Background: MicroRNAs (miRNAs) are short non-coding RNAs that posttranscriptionally regulate gene expression by partially binding complementary to target sites in mRNAs. Although some impaired miRNA regulations have been observed in many human cancers, the functions of miR-125a are still unclear. The aim of this study is to investigate the expression of hsa-miR-125a-5p in NSCLC cell lines and the relationship between hsa-miR-125a-5p and the invasion of lung cancer cells.

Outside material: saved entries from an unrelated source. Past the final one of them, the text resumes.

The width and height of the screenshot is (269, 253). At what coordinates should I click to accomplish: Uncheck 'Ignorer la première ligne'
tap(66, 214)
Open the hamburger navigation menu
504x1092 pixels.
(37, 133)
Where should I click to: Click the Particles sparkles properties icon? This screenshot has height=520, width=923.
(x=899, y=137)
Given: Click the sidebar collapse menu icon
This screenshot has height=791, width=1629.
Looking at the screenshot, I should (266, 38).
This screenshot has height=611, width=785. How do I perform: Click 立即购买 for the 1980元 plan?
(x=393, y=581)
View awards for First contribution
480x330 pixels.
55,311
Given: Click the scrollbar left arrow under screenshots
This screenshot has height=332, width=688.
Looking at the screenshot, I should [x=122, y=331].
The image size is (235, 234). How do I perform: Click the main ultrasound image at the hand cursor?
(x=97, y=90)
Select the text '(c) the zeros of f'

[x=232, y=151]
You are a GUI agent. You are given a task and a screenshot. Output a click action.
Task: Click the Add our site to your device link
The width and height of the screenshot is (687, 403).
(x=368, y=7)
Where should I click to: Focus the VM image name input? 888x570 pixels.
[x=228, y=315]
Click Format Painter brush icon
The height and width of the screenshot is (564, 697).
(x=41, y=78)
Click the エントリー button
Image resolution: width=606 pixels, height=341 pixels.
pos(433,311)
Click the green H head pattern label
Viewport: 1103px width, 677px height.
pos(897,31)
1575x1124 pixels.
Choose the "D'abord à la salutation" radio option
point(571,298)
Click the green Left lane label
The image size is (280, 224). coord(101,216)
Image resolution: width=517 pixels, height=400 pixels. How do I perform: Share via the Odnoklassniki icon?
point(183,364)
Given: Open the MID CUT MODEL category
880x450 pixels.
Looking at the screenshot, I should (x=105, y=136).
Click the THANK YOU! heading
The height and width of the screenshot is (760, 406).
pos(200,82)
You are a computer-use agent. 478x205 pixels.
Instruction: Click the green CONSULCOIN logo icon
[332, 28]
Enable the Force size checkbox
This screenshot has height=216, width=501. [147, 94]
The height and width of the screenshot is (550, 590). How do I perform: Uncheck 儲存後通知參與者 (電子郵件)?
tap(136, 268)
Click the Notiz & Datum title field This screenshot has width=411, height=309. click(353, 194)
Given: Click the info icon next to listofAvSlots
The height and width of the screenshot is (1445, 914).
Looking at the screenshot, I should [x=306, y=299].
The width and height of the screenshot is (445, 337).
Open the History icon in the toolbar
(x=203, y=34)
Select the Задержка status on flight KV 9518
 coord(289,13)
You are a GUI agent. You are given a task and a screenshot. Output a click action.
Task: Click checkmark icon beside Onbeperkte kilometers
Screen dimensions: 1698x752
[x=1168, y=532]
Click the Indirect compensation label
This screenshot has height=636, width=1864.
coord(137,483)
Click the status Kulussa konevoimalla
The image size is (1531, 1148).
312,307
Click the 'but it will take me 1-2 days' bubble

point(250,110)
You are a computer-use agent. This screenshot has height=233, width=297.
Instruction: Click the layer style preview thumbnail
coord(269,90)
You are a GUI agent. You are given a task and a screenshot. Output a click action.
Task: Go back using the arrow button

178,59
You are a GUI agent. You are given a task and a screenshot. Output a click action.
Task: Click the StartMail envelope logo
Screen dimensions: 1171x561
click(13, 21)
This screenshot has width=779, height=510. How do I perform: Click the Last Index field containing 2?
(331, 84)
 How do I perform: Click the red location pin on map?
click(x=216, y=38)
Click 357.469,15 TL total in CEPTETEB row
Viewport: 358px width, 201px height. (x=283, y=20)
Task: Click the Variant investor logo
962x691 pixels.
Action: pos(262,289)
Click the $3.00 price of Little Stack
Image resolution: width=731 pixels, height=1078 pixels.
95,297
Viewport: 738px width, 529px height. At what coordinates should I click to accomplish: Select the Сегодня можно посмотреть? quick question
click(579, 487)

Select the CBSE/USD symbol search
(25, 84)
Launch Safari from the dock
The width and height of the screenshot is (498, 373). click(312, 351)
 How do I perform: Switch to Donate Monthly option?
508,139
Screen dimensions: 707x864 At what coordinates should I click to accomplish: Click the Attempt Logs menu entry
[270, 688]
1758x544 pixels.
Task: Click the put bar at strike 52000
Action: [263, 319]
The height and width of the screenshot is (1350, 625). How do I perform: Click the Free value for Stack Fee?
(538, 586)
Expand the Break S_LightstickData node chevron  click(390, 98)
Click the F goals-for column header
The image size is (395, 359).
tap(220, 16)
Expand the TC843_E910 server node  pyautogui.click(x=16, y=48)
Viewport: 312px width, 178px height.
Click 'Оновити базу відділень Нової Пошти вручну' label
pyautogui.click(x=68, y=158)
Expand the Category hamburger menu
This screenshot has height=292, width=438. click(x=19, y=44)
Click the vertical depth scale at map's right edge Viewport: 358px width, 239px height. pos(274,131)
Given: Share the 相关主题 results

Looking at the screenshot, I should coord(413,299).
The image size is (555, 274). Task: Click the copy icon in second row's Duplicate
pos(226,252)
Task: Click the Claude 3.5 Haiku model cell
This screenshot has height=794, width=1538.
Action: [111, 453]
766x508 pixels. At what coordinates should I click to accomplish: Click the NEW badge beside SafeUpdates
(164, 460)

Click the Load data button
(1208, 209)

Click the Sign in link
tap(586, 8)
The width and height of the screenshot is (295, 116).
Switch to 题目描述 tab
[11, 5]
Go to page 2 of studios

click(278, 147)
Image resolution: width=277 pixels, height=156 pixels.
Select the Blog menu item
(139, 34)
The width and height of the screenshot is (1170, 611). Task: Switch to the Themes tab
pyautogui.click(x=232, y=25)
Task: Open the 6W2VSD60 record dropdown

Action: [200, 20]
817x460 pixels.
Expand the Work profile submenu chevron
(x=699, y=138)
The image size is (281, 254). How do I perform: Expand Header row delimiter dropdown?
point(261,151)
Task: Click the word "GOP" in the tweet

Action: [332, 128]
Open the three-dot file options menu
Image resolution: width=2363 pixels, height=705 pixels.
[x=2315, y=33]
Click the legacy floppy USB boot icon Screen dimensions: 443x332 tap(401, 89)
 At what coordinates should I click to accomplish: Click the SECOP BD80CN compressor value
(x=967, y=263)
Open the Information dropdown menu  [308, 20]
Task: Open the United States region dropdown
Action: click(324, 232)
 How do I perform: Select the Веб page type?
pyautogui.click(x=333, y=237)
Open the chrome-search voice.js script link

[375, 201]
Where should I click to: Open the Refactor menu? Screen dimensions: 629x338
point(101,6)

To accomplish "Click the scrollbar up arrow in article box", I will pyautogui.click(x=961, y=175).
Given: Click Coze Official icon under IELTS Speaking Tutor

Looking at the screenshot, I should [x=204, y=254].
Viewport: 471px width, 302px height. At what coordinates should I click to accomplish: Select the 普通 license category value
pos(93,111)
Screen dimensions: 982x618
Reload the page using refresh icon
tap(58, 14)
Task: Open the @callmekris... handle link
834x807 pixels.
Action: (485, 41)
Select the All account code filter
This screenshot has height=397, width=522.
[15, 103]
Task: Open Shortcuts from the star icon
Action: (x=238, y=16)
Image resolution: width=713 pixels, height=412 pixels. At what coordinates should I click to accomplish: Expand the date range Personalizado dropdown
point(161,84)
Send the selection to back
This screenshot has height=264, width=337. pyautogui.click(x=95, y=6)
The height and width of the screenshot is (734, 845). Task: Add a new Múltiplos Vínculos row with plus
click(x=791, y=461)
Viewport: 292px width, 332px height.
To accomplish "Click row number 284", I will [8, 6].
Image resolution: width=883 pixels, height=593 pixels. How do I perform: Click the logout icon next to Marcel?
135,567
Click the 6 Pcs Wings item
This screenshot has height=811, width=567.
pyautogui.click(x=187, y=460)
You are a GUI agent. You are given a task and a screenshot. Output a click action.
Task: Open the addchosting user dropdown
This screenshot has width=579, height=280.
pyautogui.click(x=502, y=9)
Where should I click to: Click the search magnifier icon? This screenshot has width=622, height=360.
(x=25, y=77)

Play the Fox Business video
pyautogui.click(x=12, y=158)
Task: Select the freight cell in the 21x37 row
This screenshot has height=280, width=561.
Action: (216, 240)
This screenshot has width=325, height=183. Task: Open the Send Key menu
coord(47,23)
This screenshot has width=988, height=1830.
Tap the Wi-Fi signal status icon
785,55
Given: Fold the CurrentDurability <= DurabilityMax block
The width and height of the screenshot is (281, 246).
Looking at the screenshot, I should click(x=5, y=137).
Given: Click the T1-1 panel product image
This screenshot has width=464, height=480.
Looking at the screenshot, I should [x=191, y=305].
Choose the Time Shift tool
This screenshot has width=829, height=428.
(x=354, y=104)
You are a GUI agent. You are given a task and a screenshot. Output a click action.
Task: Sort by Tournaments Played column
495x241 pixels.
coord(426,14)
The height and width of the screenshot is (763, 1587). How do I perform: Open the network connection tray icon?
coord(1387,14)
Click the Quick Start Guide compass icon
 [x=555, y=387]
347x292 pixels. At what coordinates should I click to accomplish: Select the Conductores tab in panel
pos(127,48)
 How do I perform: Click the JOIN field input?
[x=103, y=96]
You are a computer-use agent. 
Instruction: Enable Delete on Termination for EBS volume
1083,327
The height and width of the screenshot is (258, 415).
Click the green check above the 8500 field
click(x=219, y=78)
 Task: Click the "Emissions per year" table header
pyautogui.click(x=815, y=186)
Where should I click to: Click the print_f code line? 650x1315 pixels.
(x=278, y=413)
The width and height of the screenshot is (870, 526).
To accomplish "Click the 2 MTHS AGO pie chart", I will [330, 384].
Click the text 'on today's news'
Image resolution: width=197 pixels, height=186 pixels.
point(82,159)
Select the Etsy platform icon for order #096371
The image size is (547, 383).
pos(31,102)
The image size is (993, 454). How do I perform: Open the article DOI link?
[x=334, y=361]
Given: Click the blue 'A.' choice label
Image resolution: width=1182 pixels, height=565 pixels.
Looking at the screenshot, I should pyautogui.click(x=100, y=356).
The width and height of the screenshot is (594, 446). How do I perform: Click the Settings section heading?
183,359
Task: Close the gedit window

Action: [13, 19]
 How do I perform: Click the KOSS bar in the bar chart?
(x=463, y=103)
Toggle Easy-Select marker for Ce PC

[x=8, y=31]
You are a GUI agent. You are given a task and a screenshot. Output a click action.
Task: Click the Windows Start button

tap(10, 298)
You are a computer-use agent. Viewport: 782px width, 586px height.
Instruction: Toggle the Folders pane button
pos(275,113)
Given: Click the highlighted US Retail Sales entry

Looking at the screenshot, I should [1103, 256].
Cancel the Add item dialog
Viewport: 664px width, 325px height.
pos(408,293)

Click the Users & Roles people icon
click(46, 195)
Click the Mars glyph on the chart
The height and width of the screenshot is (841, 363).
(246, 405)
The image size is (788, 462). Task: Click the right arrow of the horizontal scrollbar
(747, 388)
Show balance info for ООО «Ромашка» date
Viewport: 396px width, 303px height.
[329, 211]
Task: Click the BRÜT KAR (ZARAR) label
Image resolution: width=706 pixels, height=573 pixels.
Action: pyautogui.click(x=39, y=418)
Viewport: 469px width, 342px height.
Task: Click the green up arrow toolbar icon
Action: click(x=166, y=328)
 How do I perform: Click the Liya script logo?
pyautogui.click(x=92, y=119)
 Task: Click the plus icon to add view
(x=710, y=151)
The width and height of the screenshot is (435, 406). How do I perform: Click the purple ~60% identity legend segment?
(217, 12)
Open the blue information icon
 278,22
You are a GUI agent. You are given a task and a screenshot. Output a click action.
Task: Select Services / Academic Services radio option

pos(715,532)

Methods: The expression of hsa-miR-125a-5p and the effectiveness for a given period time after being transfected sense hsa-miR-125a-5p 2'-O-methyl oligonucleotide, which were 24 h, 36 h, 48 h, 60 h and 72 h, were examined by realtime PCR. Meanwhile, we investigated the modification of invasive ability in A549 and NCI-H460 cells by transwell.
Results: Real-time PCR showed that hsa-miR-125a-5p was poorly-expressed in 6 lung cancer cell lines, especially in LH7, NCI-H460, SPC-A-1 and A549. The highest expression of hsa-miR-125a-5p occurred in the cells transfected with sense hsa-miR-125a-5p 2'-O-methyl oligonucleotide 36 h. Furthermore, the invasive abilities of A549 and NCI-H46O were enhanced by up-regulating hsa-miR-125a-5p.
Conclusions: hsa-miR-125a-5p was poorly-expressed in lung cancer cells and it could enhance lung cancer cell invasion by up-regulating hsa-miR-125a-5p.